## TASK TO COMPLETE
Can you format the records from the line with "How do I perform: Click" up to and including the line with "pos(245,503)" as a Markdown table with the columns "Row" and "Text", numbering each row, leaving out blank lines and omitting the pictures?

## GIVEN DATA

------------------------------------------------

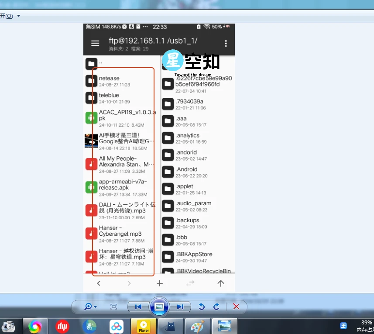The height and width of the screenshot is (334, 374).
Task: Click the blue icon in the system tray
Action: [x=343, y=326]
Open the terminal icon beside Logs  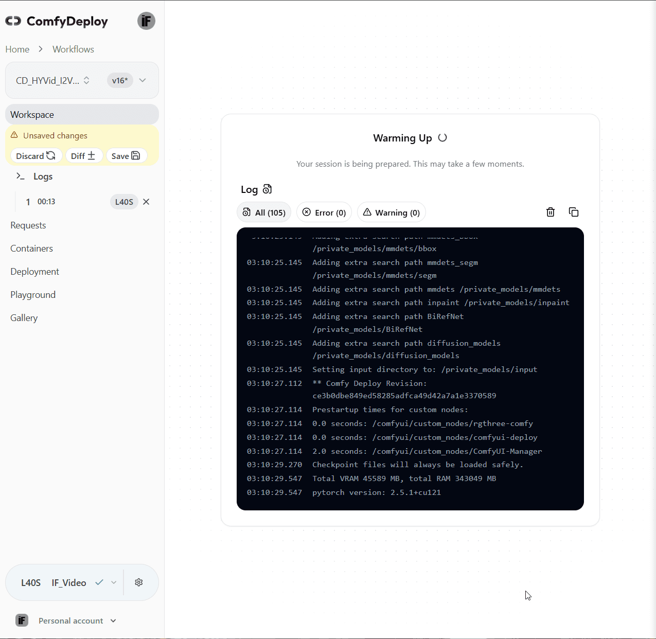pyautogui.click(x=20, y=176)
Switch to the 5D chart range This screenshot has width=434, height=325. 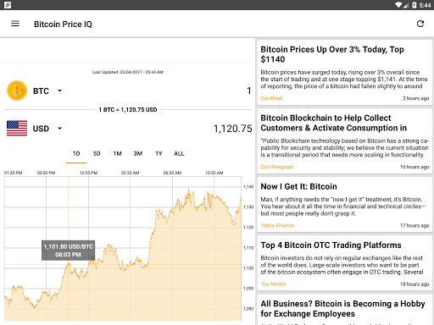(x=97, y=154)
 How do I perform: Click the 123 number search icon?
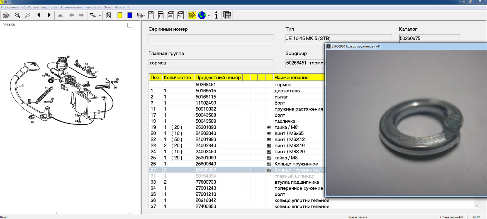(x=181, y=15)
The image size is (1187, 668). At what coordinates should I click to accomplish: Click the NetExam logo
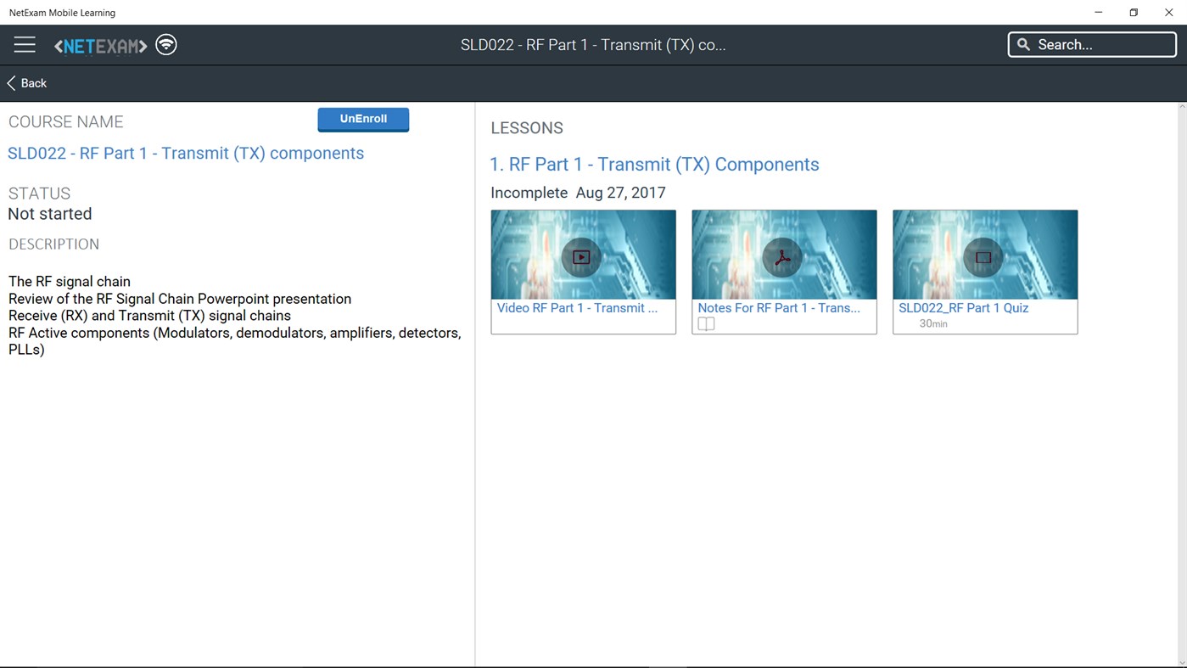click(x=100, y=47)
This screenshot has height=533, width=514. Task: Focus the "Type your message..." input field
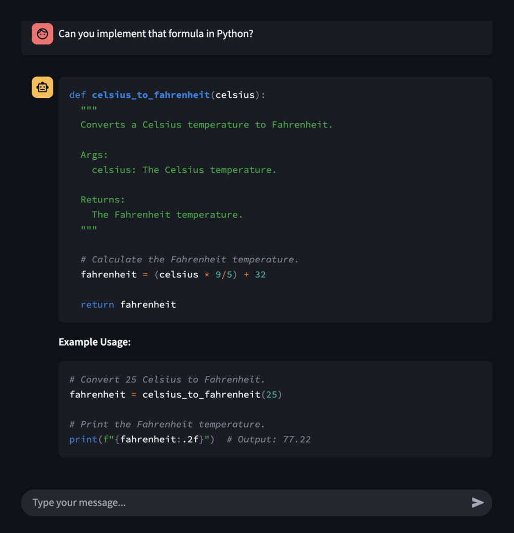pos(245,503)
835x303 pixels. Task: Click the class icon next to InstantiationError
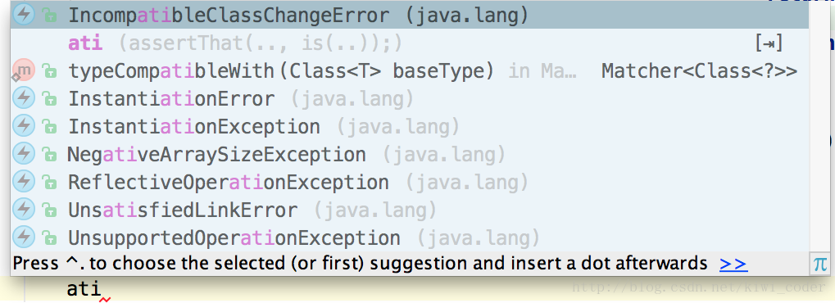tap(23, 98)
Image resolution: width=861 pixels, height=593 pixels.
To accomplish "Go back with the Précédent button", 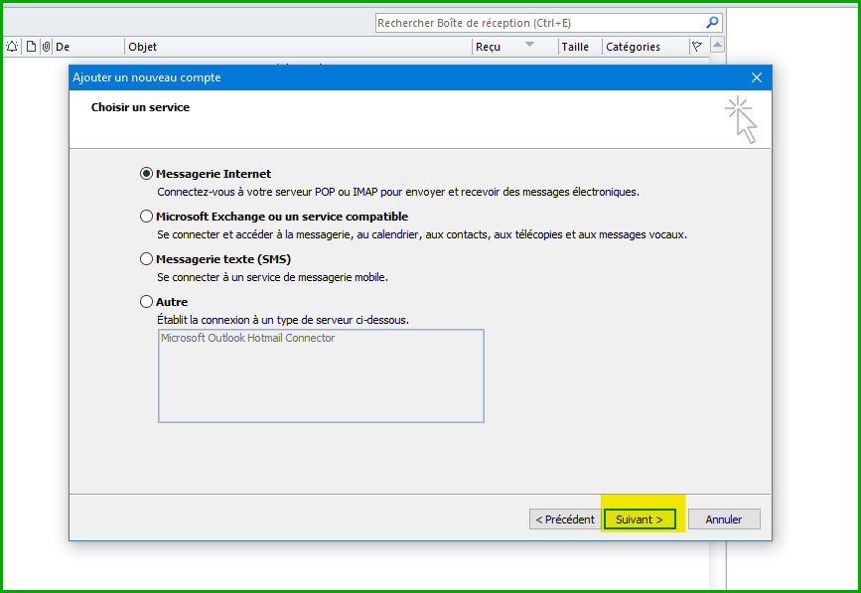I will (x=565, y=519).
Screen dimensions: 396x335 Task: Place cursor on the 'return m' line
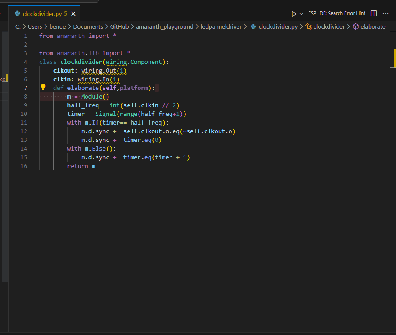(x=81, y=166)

------------------------------------------------

## FULL OUTPUT
| Row | Text |
|---|---|
| 1 |  How do I perform: Click the 123 number search icon? |
| 2 | (x=181, y=15) |
| 3 | The image size is (1187, 668). At what coordinates should I click to accomplish: Click the NetExam logo |
| 4 | click(x=100, y=47) |
| 5 | This screenshot has height=533, width=514. Task: Focus the "Type your message..." input field |
| 6 | pos(245,503) |